[Data records]
+++

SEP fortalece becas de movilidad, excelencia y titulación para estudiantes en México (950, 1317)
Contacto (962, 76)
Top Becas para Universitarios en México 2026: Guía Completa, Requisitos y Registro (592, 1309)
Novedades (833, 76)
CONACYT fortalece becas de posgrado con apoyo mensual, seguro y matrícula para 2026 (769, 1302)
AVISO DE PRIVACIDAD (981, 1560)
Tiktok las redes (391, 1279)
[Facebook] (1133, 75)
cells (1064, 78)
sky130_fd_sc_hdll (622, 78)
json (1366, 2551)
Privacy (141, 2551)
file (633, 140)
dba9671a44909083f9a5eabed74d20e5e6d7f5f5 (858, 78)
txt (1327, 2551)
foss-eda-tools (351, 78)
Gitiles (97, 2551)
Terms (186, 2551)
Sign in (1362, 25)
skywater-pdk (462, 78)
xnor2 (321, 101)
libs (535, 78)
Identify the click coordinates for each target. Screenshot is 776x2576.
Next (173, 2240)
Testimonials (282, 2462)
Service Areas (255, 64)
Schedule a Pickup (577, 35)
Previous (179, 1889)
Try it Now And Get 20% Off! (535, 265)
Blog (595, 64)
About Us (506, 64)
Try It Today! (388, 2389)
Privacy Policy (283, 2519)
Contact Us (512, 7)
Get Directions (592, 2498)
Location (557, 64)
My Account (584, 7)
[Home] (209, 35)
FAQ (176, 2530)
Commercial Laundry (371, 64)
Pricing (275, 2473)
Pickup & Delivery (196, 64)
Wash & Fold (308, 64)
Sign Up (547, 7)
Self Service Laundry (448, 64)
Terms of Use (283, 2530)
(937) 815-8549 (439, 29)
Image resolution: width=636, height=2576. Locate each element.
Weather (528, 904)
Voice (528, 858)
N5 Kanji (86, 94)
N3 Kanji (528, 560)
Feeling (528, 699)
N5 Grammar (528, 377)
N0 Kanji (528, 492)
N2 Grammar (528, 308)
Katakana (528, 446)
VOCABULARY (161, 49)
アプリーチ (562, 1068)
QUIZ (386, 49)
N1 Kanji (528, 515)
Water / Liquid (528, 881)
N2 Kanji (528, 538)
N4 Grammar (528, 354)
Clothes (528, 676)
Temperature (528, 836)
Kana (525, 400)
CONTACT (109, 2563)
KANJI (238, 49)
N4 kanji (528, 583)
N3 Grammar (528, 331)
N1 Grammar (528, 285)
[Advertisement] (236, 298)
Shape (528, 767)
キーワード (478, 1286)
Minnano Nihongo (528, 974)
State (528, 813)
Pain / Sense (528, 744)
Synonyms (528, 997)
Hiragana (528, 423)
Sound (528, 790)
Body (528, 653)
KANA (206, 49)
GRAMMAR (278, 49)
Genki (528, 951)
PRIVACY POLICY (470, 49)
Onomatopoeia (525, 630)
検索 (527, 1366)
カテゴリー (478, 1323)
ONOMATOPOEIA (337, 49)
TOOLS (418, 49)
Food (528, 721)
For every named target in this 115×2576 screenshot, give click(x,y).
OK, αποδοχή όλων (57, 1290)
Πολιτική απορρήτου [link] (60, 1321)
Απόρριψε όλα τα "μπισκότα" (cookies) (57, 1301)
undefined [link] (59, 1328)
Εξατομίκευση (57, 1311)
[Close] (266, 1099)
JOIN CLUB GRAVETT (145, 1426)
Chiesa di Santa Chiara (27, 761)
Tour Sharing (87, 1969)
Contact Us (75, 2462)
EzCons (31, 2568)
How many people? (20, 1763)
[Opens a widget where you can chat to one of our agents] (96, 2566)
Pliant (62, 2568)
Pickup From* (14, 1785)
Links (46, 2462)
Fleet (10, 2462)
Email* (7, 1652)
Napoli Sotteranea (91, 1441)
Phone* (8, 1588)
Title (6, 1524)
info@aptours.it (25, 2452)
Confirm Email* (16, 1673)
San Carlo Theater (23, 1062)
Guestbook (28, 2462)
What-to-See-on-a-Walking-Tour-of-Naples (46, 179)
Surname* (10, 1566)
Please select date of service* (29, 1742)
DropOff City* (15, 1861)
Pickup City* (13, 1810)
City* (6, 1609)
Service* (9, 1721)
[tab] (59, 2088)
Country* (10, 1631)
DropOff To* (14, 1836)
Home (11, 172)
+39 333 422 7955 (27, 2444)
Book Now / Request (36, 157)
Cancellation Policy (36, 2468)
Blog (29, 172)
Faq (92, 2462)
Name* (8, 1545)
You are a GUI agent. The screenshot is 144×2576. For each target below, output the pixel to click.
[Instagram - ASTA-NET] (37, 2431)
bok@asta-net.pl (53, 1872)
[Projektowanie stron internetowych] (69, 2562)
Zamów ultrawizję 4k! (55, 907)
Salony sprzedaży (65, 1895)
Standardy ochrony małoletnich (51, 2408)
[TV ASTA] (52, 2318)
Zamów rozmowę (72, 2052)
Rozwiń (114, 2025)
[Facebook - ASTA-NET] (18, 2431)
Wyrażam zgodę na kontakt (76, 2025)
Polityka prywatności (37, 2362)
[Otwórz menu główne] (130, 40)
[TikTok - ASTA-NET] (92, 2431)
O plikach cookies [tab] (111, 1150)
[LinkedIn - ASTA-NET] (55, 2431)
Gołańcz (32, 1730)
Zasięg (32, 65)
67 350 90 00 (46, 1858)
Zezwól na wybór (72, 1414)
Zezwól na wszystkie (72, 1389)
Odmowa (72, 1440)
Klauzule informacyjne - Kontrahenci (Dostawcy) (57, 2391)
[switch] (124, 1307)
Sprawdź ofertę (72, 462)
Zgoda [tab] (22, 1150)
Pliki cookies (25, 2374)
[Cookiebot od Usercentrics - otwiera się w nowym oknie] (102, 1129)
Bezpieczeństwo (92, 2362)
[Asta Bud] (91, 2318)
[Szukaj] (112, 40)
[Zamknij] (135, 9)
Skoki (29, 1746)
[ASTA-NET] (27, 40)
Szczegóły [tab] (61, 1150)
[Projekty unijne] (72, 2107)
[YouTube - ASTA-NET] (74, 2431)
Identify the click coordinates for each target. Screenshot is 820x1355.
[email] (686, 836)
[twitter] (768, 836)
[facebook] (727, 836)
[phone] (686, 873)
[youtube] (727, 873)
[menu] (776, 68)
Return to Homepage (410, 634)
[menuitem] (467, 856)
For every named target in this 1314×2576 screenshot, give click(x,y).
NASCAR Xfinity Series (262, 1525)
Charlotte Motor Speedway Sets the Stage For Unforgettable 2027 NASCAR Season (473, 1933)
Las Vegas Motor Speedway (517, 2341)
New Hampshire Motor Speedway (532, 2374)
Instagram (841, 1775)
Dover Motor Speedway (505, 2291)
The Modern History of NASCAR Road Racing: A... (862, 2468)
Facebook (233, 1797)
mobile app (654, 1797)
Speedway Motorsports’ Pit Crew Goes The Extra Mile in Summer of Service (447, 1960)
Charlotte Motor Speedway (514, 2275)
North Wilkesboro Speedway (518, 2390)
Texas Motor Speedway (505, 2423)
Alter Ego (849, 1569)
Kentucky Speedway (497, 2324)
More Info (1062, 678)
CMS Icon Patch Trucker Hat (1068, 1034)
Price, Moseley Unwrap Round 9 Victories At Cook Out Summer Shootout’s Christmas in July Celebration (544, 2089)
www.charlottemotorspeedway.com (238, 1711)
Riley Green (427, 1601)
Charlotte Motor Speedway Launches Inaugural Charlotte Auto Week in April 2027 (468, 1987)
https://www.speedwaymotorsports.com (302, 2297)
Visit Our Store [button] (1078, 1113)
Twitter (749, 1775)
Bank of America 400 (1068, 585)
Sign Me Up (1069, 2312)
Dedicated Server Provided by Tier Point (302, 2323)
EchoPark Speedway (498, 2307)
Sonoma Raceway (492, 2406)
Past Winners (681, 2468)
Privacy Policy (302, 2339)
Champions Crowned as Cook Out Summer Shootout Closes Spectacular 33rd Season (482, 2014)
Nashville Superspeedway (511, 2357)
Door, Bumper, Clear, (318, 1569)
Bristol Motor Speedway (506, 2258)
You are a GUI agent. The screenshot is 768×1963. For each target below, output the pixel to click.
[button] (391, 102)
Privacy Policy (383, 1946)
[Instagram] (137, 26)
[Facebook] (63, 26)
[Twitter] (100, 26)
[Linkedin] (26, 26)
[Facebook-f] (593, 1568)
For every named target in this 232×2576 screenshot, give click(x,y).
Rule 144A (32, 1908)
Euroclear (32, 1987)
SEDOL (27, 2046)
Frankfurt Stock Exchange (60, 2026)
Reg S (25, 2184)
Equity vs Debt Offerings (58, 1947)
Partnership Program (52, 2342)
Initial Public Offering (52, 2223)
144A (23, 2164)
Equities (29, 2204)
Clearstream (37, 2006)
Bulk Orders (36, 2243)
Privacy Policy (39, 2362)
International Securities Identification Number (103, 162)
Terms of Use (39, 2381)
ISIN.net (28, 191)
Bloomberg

+++

**What you have to do**
Could you set down, word for word, only the lines above from the line with "dba9671a44909083f9a5eabed74d20e5e6d7f5f5 (858, 78)" to the line with "Weather (528, 904)", including both?

**Task result**
dba9671a44909083f9a5eabed74d20e5e6d7f5f5 (858, 78)
txt (1327, 2551)
foss-eda-tools (351, 78)
Gitiles (97, 2551)
Terms (186, 2551)
Sign in (1362, 25)
skywater-pdk (462, 78)
xnor2 (321, 101)
libs (535, 78)
Identify the click coordinates for each target. Screenshot is 776x2576.
Next (173, 2240)
Testimonials (282, 2462)
Service Areas (255, 64)
Schedule a Pickup (577, 35)
Previous (179, 1889)
Try it Now And Get 20% Off! (535, 265)
Blog (595, 64)
About Us (506, 64)
Try It Today! (388, 2389)
Privacy Policy (283, 2519)
Contact Us (512, 7)
Get Directions (592, 2498)
Location (557, 64)
My Account (584, 7)
[Home] (209, 35)
FAQ (176, 2530)
Commercial Laundry (371, 64)
Pricing (275, 2473)
Pickup & Delivery (196, 64)
Wash & Fold (308, 64)
Sign Up (547, 7)
Self Service Laundry (448, 64)
Terms of Use (283, 2530)
(937) 815-8549 (439, 29)
Image resolution: width=636, height=2576. Locate each element.
Weather (528, 904)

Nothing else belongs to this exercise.